======== Exercise inputs ========

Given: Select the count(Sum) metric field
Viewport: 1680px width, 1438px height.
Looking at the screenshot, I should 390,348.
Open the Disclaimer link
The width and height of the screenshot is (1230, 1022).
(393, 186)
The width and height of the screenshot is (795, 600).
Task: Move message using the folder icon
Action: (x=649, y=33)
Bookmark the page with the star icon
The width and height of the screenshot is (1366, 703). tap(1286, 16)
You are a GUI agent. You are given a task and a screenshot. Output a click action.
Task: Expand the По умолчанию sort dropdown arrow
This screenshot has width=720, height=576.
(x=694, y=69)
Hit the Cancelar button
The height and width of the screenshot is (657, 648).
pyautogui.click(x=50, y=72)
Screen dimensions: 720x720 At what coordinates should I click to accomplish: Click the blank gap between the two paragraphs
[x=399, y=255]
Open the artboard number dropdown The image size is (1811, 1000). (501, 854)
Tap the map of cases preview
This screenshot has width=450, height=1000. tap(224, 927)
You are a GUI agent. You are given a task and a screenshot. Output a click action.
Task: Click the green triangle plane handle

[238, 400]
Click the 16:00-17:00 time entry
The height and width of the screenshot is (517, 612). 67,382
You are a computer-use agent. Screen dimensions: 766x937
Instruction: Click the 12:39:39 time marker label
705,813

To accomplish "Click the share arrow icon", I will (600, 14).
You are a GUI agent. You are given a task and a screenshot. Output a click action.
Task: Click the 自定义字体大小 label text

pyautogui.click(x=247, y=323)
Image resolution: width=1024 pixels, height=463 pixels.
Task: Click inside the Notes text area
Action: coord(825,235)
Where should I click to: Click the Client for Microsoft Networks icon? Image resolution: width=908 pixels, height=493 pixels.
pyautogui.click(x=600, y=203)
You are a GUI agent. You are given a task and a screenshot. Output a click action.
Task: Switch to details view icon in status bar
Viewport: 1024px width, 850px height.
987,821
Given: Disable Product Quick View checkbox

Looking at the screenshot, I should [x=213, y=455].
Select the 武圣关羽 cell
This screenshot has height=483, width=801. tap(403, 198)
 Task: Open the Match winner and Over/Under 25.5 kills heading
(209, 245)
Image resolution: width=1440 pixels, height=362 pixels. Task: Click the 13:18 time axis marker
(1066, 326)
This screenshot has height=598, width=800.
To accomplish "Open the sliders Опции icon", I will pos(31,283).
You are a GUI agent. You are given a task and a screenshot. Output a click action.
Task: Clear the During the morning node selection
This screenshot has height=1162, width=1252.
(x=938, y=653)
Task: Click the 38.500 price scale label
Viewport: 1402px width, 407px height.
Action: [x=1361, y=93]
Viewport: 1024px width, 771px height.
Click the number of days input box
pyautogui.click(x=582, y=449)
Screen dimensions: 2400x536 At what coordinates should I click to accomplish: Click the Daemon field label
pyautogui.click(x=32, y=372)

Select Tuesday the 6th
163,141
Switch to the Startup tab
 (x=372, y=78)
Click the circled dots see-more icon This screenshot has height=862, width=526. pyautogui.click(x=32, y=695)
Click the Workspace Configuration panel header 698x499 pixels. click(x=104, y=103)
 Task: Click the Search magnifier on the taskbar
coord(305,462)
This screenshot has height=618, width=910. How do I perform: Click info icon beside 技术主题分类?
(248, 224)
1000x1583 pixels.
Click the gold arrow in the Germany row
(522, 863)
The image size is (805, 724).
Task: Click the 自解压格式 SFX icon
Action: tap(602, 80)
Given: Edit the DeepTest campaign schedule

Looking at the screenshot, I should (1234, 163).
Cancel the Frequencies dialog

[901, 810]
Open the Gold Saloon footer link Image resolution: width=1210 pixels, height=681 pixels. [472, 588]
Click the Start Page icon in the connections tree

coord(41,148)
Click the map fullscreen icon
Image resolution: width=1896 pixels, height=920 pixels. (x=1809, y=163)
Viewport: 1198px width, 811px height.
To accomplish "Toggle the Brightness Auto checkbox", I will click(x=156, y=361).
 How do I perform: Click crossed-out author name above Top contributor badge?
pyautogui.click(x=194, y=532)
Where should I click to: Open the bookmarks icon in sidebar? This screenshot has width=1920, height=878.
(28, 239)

========

# Task brief:
Repeat all of the material, exactly as it reads.

# Reply to the exercise:
Given: Select the count(Sum) metric field
Viewport: 1680px width, 1438px height.
Looking at the screenshot, I should 390,348.
Open the Disclaimer link
The width and height of the screenshot is (1230, 1022).
(393, 186)
The width and height of the screenshot is (795, 600).
Task: Move message using the folder icon
Action: (x=649, y=33)
Bookmark the page with the star icon
The width and height of the screenshot is (1366, 703). tap(1286, 16)
You are a GUI agent. You are given a task and a screenshot. Output a click action.
Task: Expand the По умолчанию sort dropdown arrow
This screenshot has width=720, height=576.
(x=694, y=69)
Hit the Cancelar button
The height and width of the screenshot is (657, 648).
pyautogui.click(x=50, y=72)
Screen dimensions: 720x720 At what coordinates should I click to accomplish: Click the blank gap between the two paragraphs
[x=399, y=255]
Open the artboard number dropdown The image size is (1811, 1000). (501, 854)
Tap the map of cases preview
This screenshot has width=450, height=1000. tap(224, 927)
You are a GUI agent. You are given a task and a screenshot. Output a click action.
Task: Click the green triangle plane handle

[238, 400]
Click the 16:00-17:00 time entry
The height and width of the screenshot is (517, 612). 67,382
You are a computer-use agent. Screen dimensions: 766x937
Instruction: Click the 12:39:39 time marker label
705,813

To accomplish "Click the share arrow icon", I will (600, 14).
You are a GUI agent. You are given a task and a screenshot. Output a click action.
Task: Click the 自定义字体大小 label text

pyautogui.click(x=247, y=323)
Image resolution: width=1024 pixels, height=463 pixels.
Task: Click inside the Notes text area
Action: coord(825,235)
Where should I click to: Click the Client for Microsoft Networks icon? Image resolution: width=908 pixels, height=493 pixels.
pyautogui.click(x=600, y=203)
You are a GUI agent. You are given a task and a screenshot. Output a click action.
Task: Switch to details view icon in status bar
Viewport: 1024px width, 850px height.
987,821
Given: Disable Product Quick View checkbox

Looking at the screenshot, I should [x=213, y=455].
Select the 武圣关羽 cell
This screenshot has height=483, width=801. tap(403, 198)
 Task: Open the Match winner and Over/Under 25.5 kills heading
(209, 245)
Image resolution: width=1440 pixels, height=362 pixels. Task: Click the 13:18 time axis marker
(1066, 326)
This screenshot has height=598, width=800.
To accomplish "Open the sliders Опции icon", I will pos(31,283).
You are a GUI agent. You are given a task and a screenshot. Output a click action.
Task: Clear the During the morning node selection
This screenshot has height=1162, width=1252.
(x=938, y=653)
Task: Click the 38.500 price scale label
Viewport: 1402px width, 407px height.
Action: [x=1361, y=93]
Viewport: 1024px width, 771px height.
Click the number of days input box
pyautogui.click(x=582, y=449)
Screen dimensions: 2400x536 At what coordinates should I click to accomplish: Click the Daemon field label
pyautogui.click(x=32, y=372)

Select Tuesday the 6th
163,141
Switch to the Startup tab
 (x=372, y=78)
Click the circled dots see-more icon This screenshot has height=862, width=526. pyautogui.click(x=32, y=695)
Click the Workspace Configuration panel header 698x499 pixels. click(x=104, y=103)
 Task: Click the Search magnifier on the taskbar
coord(305,462)
This screenshot has height=618, width=910. How do I perform: Click info icon beside 技术主题分类?
(248, 224)
1000x1583 pixels.
Click the gold arrow in the Germany row
(522, 863)
The image size is (805, 724).
Task: Click the 自解压格式 SFX icon
Action: tap(602, 80)
Given: Edit the DeepTest campaign schedule

Looking at the screenshot, I should (1234, 163).
Cancel the Frequencies dialog

[901, 810]
Open the Gold Saloon footer link Image resolution: width=1210 pixels, height=681 pixels. [472, 588]
Click the Start Page icon in the connections tree

coord(41,148)
Click the map fullscreen icon
Image resolution: width=1896 pixels, height=920 pixels. (x=1809, y=163)
Viewport: 1198px width, 811px height.
To accomplish "Toggle the Brightness Auto checkbox", I will click(x=156, y=361).
 How do I perform: Click crossed-out author name above Top contributor badge?
pyautogui.click(x=194, y=532)
Where should I click to: Open the bookmarks icon in sidebar? This screenshot has width=1920, height=878.
(28, 239)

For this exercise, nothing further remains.